JBER Wet Lab

  • Published
  • By Maj. Carla Gleason
  • 673rd Security Forces
When was the last time your supervisor encouraged you to have a drink in the name of Air Force training? Participants in the latest security forces sobriety training Wet Lab were asked to do just that in order to give law enforcement officers hands-on experience administering field sobriety tests.

Ten volunteer participants from various active duty, Reserve and National Guard units around Joint Base Elmendorf-Richardson were asked to drink measured amounts of alcohol based on their weight and size, and then submit to a field sobriety test administered by Air Force Security Forces members.

“They get to see, in a controlled environment, how they feel and where they’re at each point,” said Department of the Air Force civilian officer Michael Fritschie, who measured the participant’s blood pressure and calculated their burn ratio during the lab. “It’s a learning process for them too.”

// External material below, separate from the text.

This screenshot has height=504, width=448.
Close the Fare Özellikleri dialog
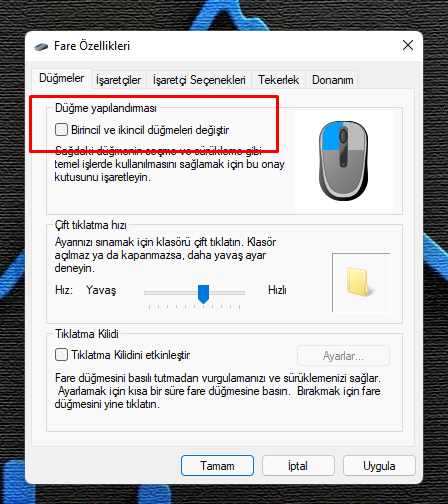(x=408, y=45)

Not only was it a unique experience for the Airmen test subjects, but the event also provided an invaluable training opportunity for JBER’s Air Force security forces members. Like a civilian city outside the gates, an installation requires a police force to maintain law and order and enforce standards. JBER has a diverse force of individuals, including Army, Air Force, civilian contractors and Department of the Air Force officers, who work day in and day out to ensure those who live, work and play here stay safe.

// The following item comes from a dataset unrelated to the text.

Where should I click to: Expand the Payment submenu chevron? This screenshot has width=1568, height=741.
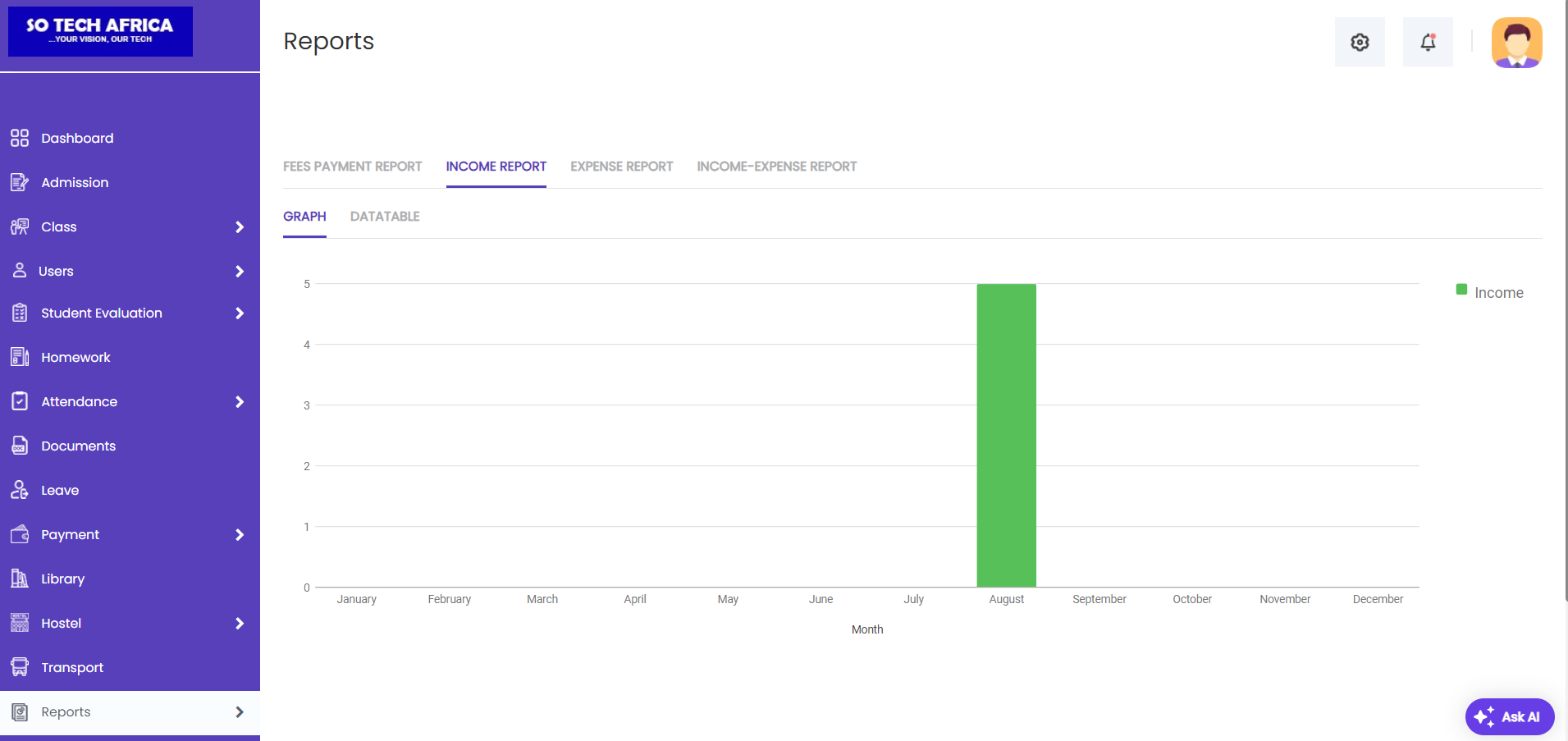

Keeping this diverse group of officers trained and ready when money and resources are tight, however, can be a challenge. That’s where a unique cadre of Air Force Reserve members comes into play. Several Air Force Reserve individual military augmentees, or IMAs as they’re called, who serve as full-time police officers or deputy U.S. Marshalls in the civilian community, host annual training courses for officers on JBER, providing both experience and hands-on opportunities that would be hard to achieve otherwise.

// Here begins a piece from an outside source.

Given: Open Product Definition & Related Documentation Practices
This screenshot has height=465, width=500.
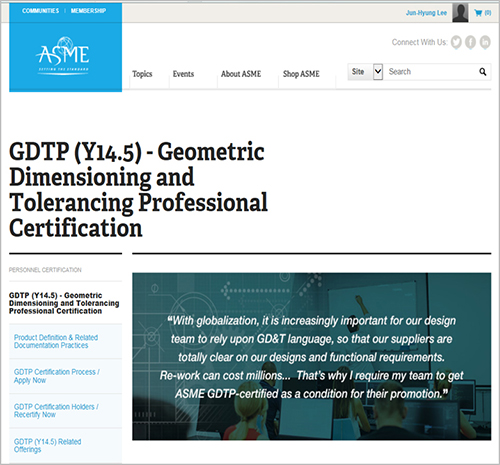Looking at the screenshot, I should [x=56, y=341].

“We conduct this type of training here once a year for four weeks,” said Master Sgt. Eric Hermann, an IMA 673rd Air Base Wing security forces member who is also a civilian officer in the Los Angeles Police Department. “It is the same training the Airmen would receive regularly but the life experience these officers bring can’t be duplicated.”
Senior Master Sgt. Mark Hogan, a former active duty security forces member who has been an LAPD officer for more than 22 years, recruits quality civilian officers into the program and encourages active duty members who are separating to consider a position in the Air Force Reserves. Not only is it good for the officers to continue to serve their country, according to Hogan, the knowledge they bring back into the Air Force improves the quality of training our current Airmen receive.

“I’ve been in eight years and I thought I knew this stuff already,” said class member Staff Sgt. Karen Nelson. “They taught me things I hadn’t even thought of before. It was more than ‘here is a slide,’ It was “here’s a slide and here’s a personal experience I had dealing with it and what I learned from it.’”

“As a law enforcement officer on the civilian side I get a lot of opportunity to train and use my training on a day to day bases. I can then bring all of that experience and training to the Air Force,” said Master Sgt. Mark Parker, 673rd SFS IMA and traffic officer from Prescott, Arizona. “It can be difficult for Air Force Security Forces members to get real-world training. My ten-years as a police officer allow me not only to bring the curriculum, but the experience as well.”

The program also saves money. According to Hogan, this type of training course costs between $500 and $1,500 dollars per participant. At 22-30 members per class, plus travel, lodging and per-diem, the costs can add up. JBER’s security forces IMAs conduct the training here free of charge during their annual training days. At the same time, reservists bring a level of continuity and stability that is hard to achieve with deployment rotations in the active duty.

“I do what I can to make a lasting, positive impression on the Airmen I work with,” said Parker. “I had the opportunity to interact with some very knowledgeable non-commissioned officers when I was a young active duty Airman, and I enjoy coming out and teaching what I’ve learned, hopefully making that same kind of lasting connection.”